In Consideration of Thanksgiving
The IDEA of Thanksgiving is a very appealing one. Family and friends gathered around a table giving thanks for the harvest. And no commercial overtones.
The history, however, is an abomination. Not the history most of us learned in school about the hungry pilgrims and helpful Indians. But the real history of a genocide.
Until I moved to Taos it was my favorite holiday. All about food, family, friendship, and gratitude, and only food to shop for. I didn't really believe much of what I was taught in school and stopped considering history in regards to this holiday long ago. But once in Taos and publishing a regional magazine, all that changed.
Taos is home to the Taos Pueblo, a community which has inhabited this one piece of land for at least a thousand years. Anyone who lives here MUST reframe certain things taken for granted in most of the rest of America. One of those things is the meaning of Thanksgiving as an American holiday. Because the story you know and live as an indigenous person is very different from what white children were taught and are still being taught in school.

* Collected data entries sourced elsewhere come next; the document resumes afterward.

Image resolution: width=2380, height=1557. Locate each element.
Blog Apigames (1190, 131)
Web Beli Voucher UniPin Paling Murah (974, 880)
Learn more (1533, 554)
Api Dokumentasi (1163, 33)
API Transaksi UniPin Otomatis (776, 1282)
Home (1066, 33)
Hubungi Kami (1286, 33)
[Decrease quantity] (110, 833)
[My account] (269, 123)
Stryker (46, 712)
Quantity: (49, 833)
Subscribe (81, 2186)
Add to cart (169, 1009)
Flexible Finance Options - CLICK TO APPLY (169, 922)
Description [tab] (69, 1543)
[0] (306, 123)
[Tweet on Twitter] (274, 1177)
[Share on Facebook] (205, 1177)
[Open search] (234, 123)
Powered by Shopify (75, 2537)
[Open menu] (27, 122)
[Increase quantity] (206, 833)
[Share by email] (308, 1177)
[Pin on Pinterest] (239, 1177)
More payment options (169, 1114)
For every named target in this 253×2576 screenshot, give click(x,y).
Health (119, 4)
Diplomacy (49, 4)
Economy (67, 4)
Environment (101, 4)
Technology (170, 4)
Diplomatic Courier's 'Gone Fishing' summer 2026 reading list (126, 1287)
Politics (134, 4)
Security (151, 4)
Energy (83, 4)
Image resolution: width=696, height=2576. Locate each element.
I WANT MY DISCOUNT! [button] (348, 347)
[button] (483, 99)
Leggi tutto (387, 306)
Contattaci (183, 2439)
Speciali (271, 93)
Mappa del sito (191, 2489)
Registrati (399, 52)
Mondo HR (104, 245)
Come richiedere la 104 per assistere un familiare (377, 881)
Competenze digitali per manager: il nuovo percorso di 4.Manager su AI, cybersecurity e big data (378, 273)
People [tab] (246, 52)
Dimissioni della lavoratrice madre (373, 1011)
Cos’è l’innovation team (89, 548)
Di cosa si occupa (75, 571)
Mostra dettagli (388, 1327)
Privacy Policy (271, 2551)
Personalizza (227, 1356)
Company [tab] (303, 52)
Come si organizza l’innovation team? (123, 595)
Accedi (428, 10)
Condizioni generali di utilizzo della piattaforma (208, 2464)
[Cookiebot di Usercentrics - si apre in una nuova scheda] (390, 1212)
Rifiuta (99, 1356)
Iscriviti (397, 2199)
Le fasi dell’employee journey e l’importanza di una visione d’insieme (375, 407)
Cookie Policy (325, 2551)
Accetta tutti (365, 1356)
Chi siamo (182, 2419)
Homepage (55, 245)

It is the story of an attempted genocide. I say attempted because, in the end, it failed. We know that only because the First Peoples are still here, as a living nation, not as a museum exhibit. Their opinion of this holiday matters.
I still want to have a shared autumn feast to begin the holidays and to celebrate the harvest. I am sure there must be something we could do to change the basic nature of this feast, and to split it apart from the bloody history. For me, once I am back among people again, it will entail careful selection of food and guests, appreciation for the gift of bounty from the earth, and a complete shut-down of commercial pursuits, for this one day if nothing else. I just won't call it "Thanksgiving", no matter how innocuous that name sounds to my white ears.